On an unknown date, sometime before 10 December 1379, when she was still a child, she married her first husband, Henry Percy, eldest son of Henry Percy, 1st Earl of Northumberland. He was about five or seven years her senior, and would later acquire the reputation as a great soldier and warrior, known to history by the nickname of "Hotspur". Together the couple resided at Alnwick Castle in Northumberland, and they had three children:

On 21 July 1403, her husband was killed in the Battle of Shrewsbury, while commanding the rebel army which fought against the royalist forces of King Henry IV. He was buried in Whitchurch, Shropshire; however when rumours circulated throughout the kingdom that he was still alive, King Henry ordered that his body be exhumed. This done, the King dispatched Percy's head to York where it was impaled on the city's gate; his four quarters were first sent to London, Newcastle upon Tyne, Bristol, and Chester before they were finally delivered to Elizabeth.[4] She had him buried in York Minster in November of that same year. In January 1404, her husband was posthumously declared a traitor and his lands were forfeited to the Crown.[5]

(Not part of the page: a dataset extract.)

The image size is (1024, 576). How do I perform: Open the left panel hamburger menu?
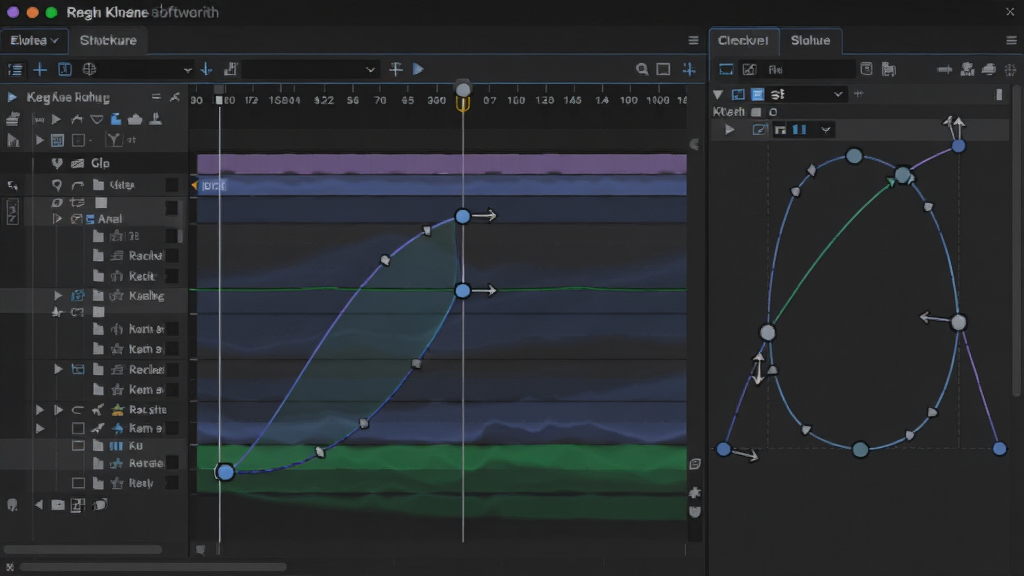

Sometime after 1403, she married her second husband Thomas de Camoys, 1st Baron Camoys, by whom she had two additional children:

Upon her marriage to Camoys, Elizabeth was styled Baroness Camoys. Like her first husband, Baron Camoys was a renowned soldier who commanded the left wing of the English Army at the Battle of Agincourt on 25 October 1415.

In fiction

Lady Elizabeth is represented as Kate, Lady Percy in William Shakespeare's play Henry IV, Part 1.

Death

Elizabeth died on 20 April 1417 at the age of 46 years. She was buried in St. George's Church at Trotton, Sussex. Her second husband was buried beside her; and their table-tomb with its fine monumental brass depicting the couple holding hands, can be viewed in the middle of the chancel inside the church.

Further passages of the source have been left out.